Türkiye hassas coğrafyada
Türkiye'nin de içinde yer aldığı Akdeniz Havzasının küresel iklim değişikliğine karşı yerkürenin en hassas bölgelerinden birisi olduğuna değinen Bahçıvan, sözlerini şöyle sürdürdü: "Türkiye'de 2020 yılında yağışlarda yüzde 13'lük azalma yaşandı. Son 40 yılın en kurak 6. yılını yaşadık. Tüm bölgelerimizde yaşanan bu kuraklıkların; havzaların su verimlerine de yansıması kaçınılmaz olacak. Kritik olan ise, şu anda 'su azlığı' yaşayan ülkemizin, su kaynakları konusunda bir önlem alınmadığı takdirde 2030 yılında 'su kıtlığı' yaşayan ülke statüsüne gelmesinin muhtemel görülmesi. O halde yaşamı tehdit eden bu gelişmeler karşısında daha hızlı ve daha köklü önlemler alma zorunluluğu ortaya çıkmış bulunuyor. Şunu hiç unutmayalım: İklim değişikliği ve kuraklık gibi doğal afetlerle mücadele topyekûn bir çaba gerektirir. Cumhurbaşkanımızın açıkladığı üzere, yeraltı barajlarından 150 tanesinin 2023 yılına kadar tamamlanma hedefini çok kıymetli buluyoruz. Devlet Su İşleri'nin yapmış olduğu yatırımlar sayesinde de meteorolojik kuraklık, tarımsal kuraklığa dönmedi. İmalat sektörünün su kullanımına bakıldığında gıda, tekstil ve kimyasal üretimi gibi sektörler önde yer alıyor. Sanayide su verimliliğini yükseltebilmek için yalnızca bu sektörlerde değil her sektörde birincil su kaynakları yerine atık suyun arıtılıp döngüsel olarak yeniden kullanılması gerekiyor."

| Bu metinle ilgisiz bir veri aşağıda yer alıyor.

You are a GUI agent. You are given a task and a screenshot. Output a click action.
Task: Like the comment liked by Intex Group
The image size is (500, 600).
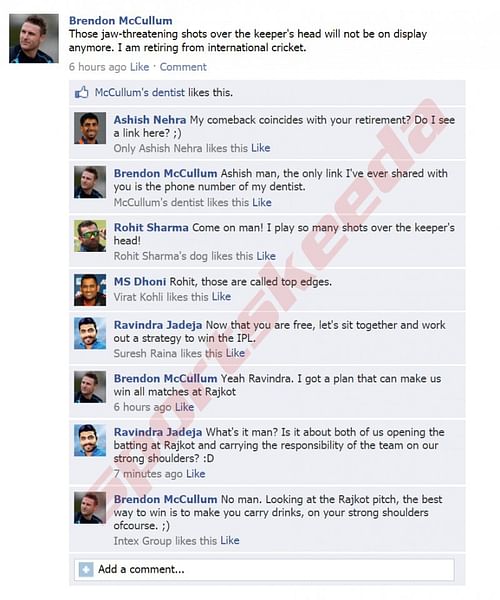[230, 541]

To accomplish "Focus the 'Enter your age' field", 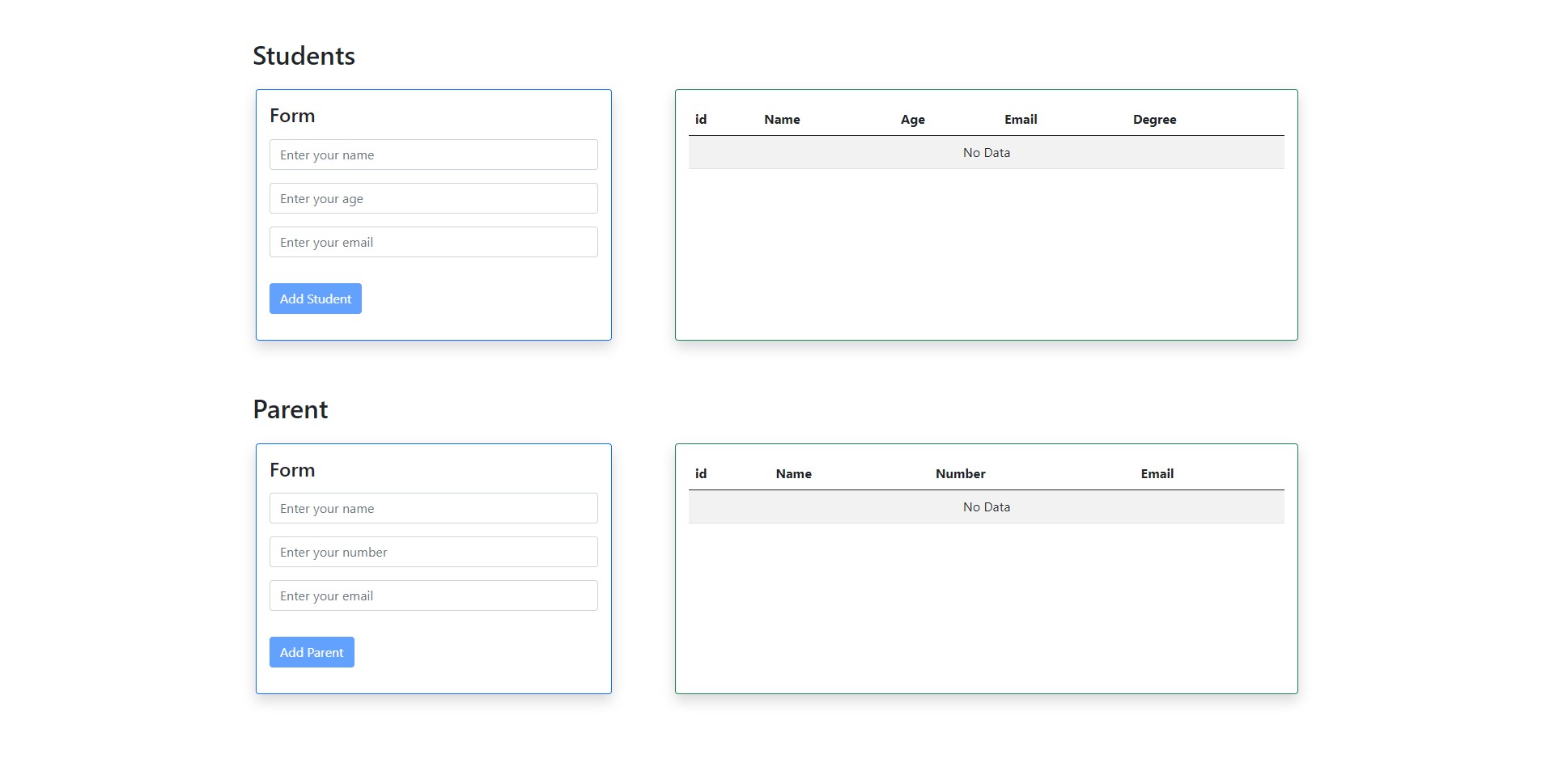I will 433,198.
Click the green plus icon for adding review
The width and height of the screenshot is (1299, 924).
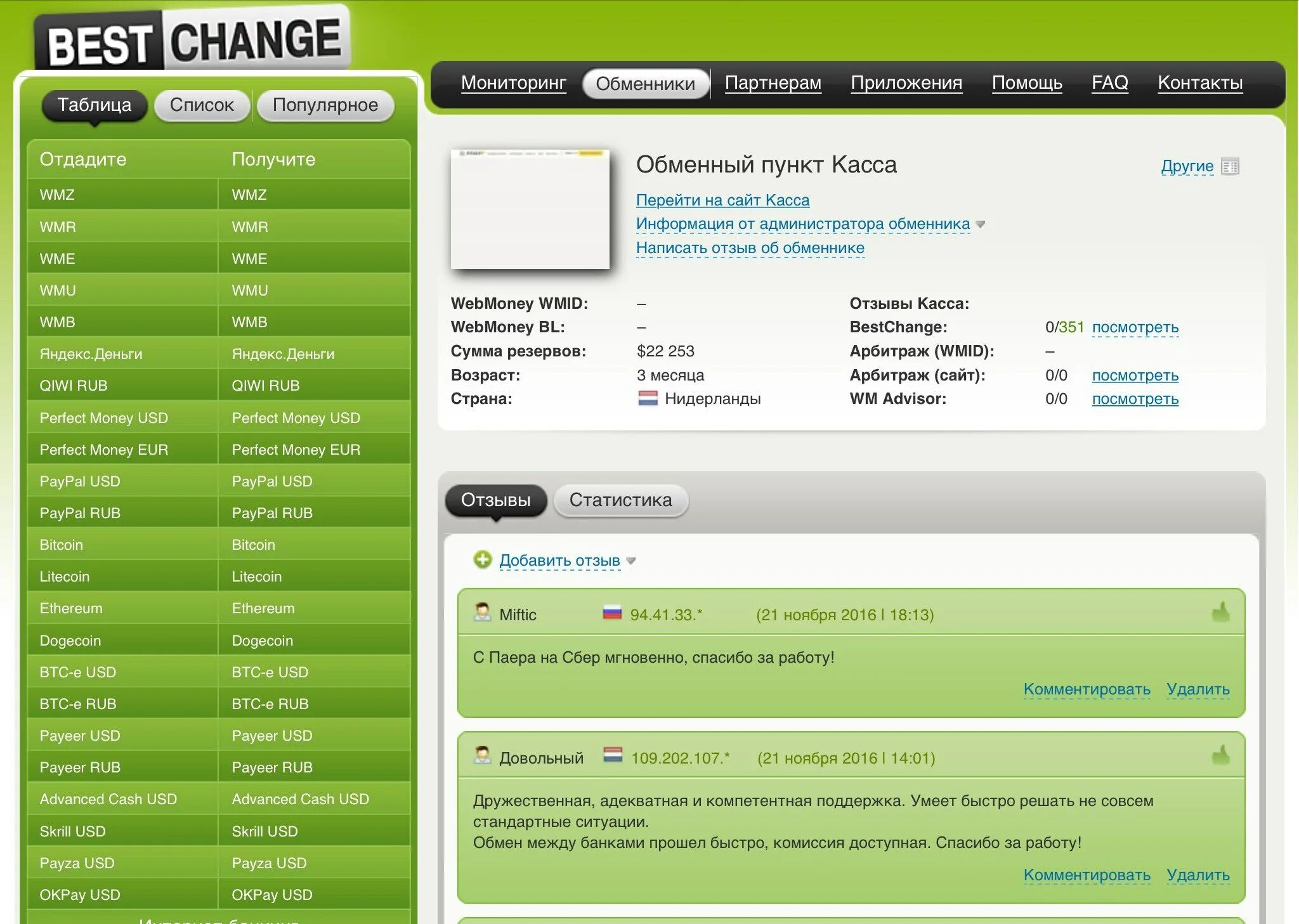click(483, 559)
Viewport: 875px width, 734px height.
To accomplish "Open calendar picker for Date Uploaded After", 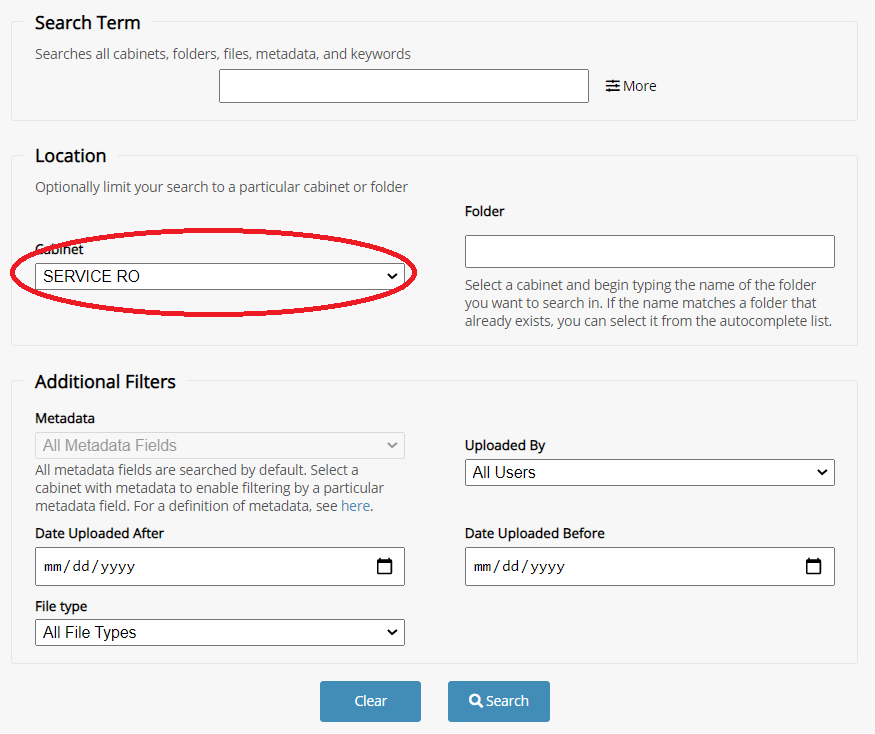I will click(x=384, y=567).
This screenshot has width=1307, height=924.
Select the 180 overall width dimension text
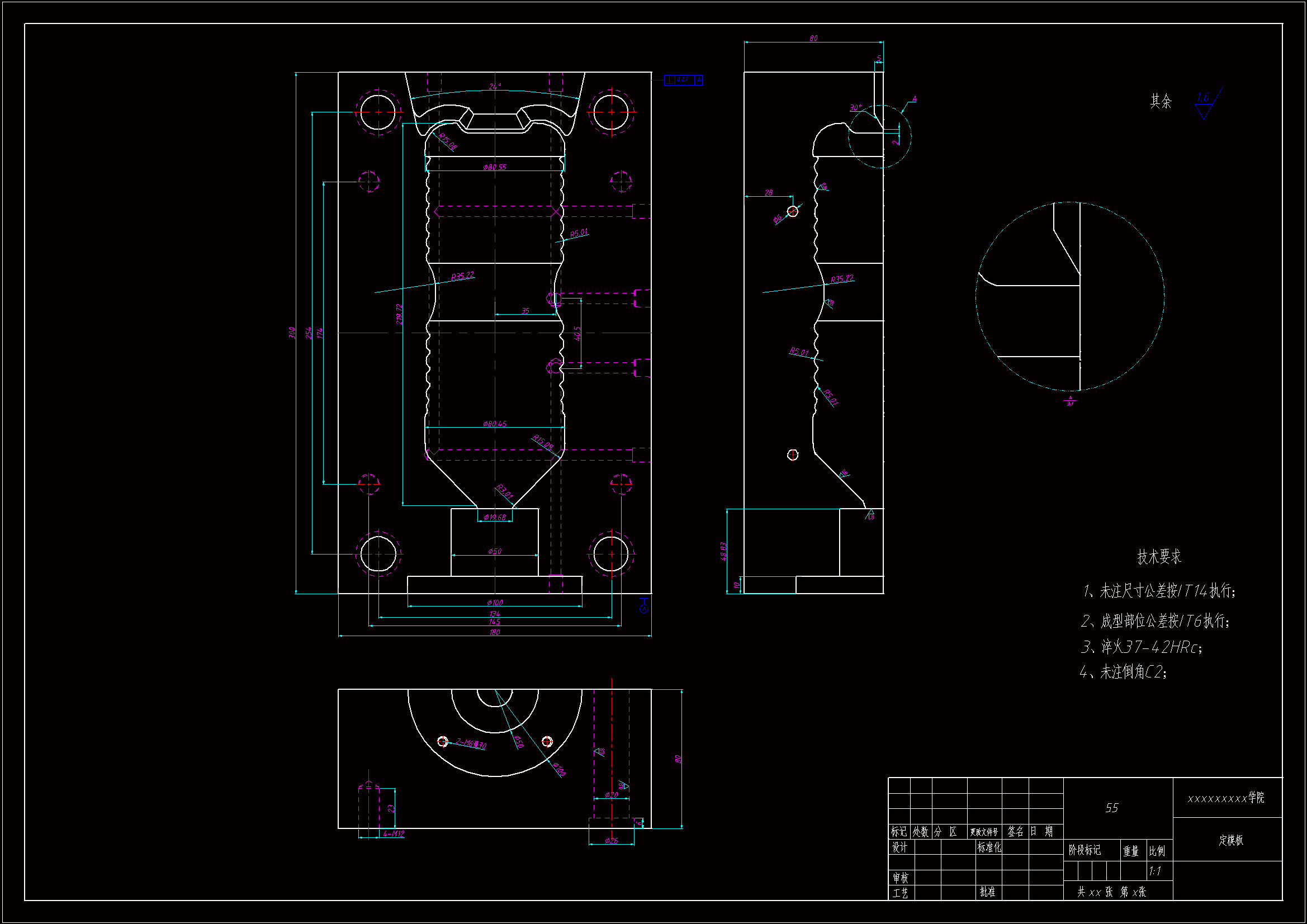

Suyu tekrar tekrar kullanmak gerek
Tarım ve Orman Bakanlığı Meteoroloji Genel Müdürü Volkan Mutlu Coşkun da Türkiye'nin iklim değişikliğinden en çok etkilenecek bölgelerden biri olan Akdeniz Havzasında yer aldığını hatırlatarak, iklim değişikliğine karşı bireysel ve kurumsal olarak alınacak tedbirlere yönelik olarak şunları söyledi: "Her ülkenin imkanları çerçevesinde yürüttüğü iklim değişikliği azaltım ve iklim değişikliğine uyum çalışmalarının en önemli unsurları; sürdürebilir tarımsal üretim, gıda ve enerji güvenliğidir. Bireysel olarak alınacak önlemler açısından en önemli husus; tasarruf ve geri dönüşüm (tekrar tekrar kullanım) kültürünü hayatın her aşamasına yerleştirmektir. Su tasarrufu yapmak azalan su kaynaklarımızı koruyacak, geri dönüşüm ve tekrar kullanma ise üretim için gereken enerji ve su miktarını azaltacaktır. İlave olarak; sera gazlarının en önemli yutak alanları olan orman alanlarının arttırılması iklim değişikliği ile mücadeleye önemli katkı sağlayacak."